What needs to be done - Copy the data below line for line, with no changes, and omit the pictures from your copy.

## begin Data listing

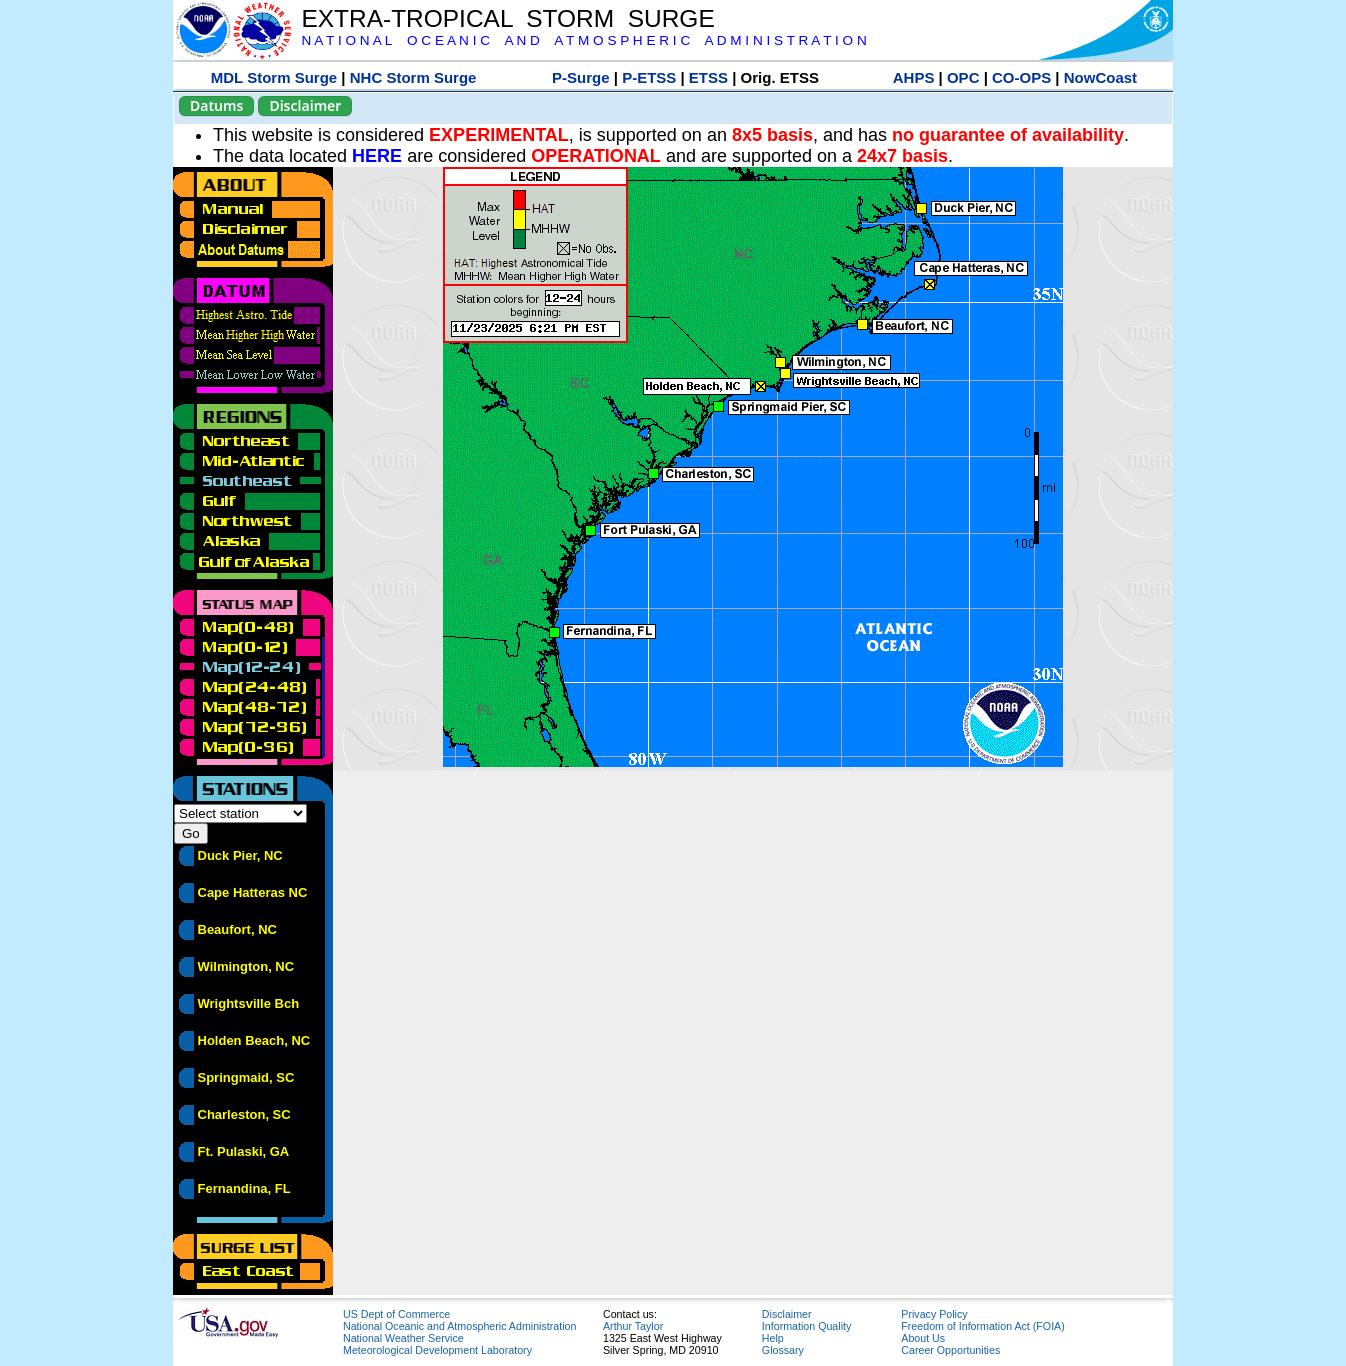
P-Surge (581, 77)
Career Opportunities (950, 1350)
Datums (216, 105)
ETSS (708, 77)
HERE (377, 156)
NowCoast (1100, 77)
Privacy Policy (934, 1314)
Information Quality (806, 1326)
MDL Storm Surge (274, 77)
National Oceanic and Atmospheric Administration (459, 1326)
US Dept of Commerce (396, 1314)
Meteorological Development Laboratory (437, 1350)
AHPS (914, 77)
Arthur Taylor (633, 1326)
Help (773, 1338)
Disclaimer (305, 105)
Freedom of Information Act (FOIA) (982, 1326)
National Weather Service (403, 1338)
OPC (963, 77)
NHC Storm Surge (413, 77)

## end Data listing

Exercise answer -
P-Surge (581, 77)
Career Opportunities (950, 1350)
Datums (216, 105)
ETSS (708, 77)
HERE (377, 156)
NowCoast (1100, 77)
Privacy Policy (934, 1314)
Information Quality (806, 1326)
MDL Storm Surge (274, 77)
National Oceanic and Atmospheric Administration (459, 1326)
US Dept of Commerce (396, 1314)
Meteorological Development Laboratory (437, 1350)
AHPS (914, 77)
Arthur Taylor (633, 1326)
Help (773, 1338)
Disclaimer (305, 105)
Freedom of Information Act (FOIA) (982, 1326)
National Weather Service (403, 1338)
OPC (963, 77)
NHC Storm Surge (413, 77)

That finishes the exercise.